Face au destin, les hommes savent qu’ils peuvent toujours recourir à des sacrifices pour s’apaiser et attendrir les dieux afin qu’ils leur soient de nouveau favorables. Sur l’autel de ce sacrifice se trouvent déjà le gardien de but Gbohouo qui est prêt pour son immolation, le Président Sidy qui n’a pas compris que son homologue n’était pas venu fraterniser ni faire « ami-ami » avec lui. Le coach belge imagine le destin qui l’attend. Son sort n’est plus suspendu. Il a été sage de s’en remettre à son employeur, mais les dieux et le peuple ont soif ! Dans la « hiérarchie sacrificielle » (R. Girard), il ne s’agit pas d’immoler de petits margouillats tête rouge.

La seule chose qui a été imprévue, et surprenante donc, fut cette personne qui a fait irruption sur la pelouse pour présenter sa pancarte demandant la libération de Gbagbo Laurent. Je ne l’ai pas vue de mes yeux mais on en parle. D’aucuns se demandent ce qu’il serait advenu d’elle. Elle serait au nombre des personnes à sacrifier pour expier cette défaite qualifiée d’éléphantesque par un jeune plein d’esprit. Avouons que sa démarche est plutôt originale et courageuse. Mais quelle idée de vouloir politiser un choc entre nations et entre nationalismes ! Qu’on le châtie donc avec toute la rigueur qui sied à son acte ! Que ce match fatidique lui soit fatal !

Qu’aurait-on pensé et dit s’il s’était mis nu, comme sur certains stades européens, pour courir dans une enceinte saisie par le doute et l’angoisse ? « Streaking » sous les tropiques ! Un rigolo à abandonner à la risée populaire ! Entre fatum et « wourou fatô », fatalité et « fatôya », n’est-il pas possible d’établir un lien ?

On aurait même pu croire que c’est une tactique pour distraire les Marocains et désamorcer leurs fétiches qui, manifestement, étaient plus forts que les nôtres. Pourtant quelqu’un a écrit qu’il fut le « héros de notre mésaventure ». S’il y a mésaventure, c’est qu’il a eu aventure, celle-ci ayant connu une fin brutale et laissant derrière elle amertume et ressentiment.
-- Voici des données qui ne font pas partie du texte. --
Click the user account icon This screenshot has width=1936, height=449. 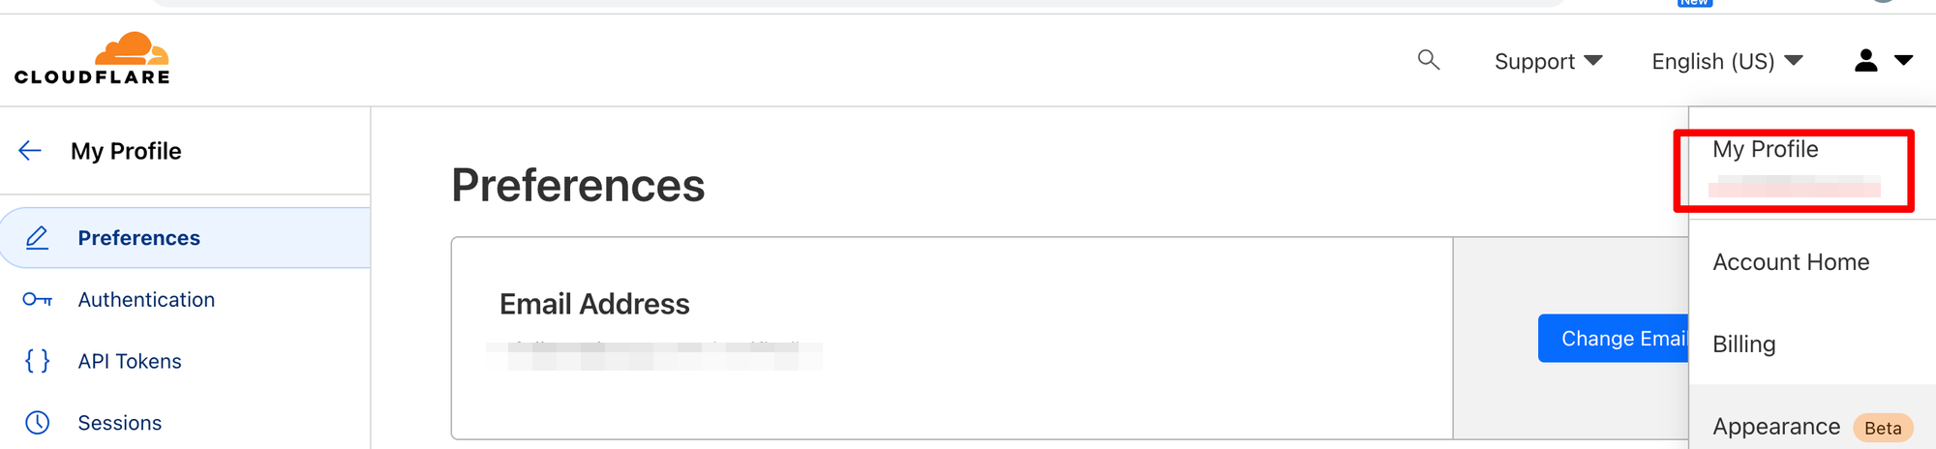coord(1865,61)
Nous nous consolerons à l’idée que, comme nous, le Ghana voisin, le Cameroun tant de fois redouté de nous, l’Algérie de Madjer, ni non plus la Hollande et l’Italie n’iront en Russie. Ce fut un match fatidique. Qu’on en reste là pour nous garder contre des humiliations plus affligeantes au pays qui célèbre cette année le centenaire de 1917.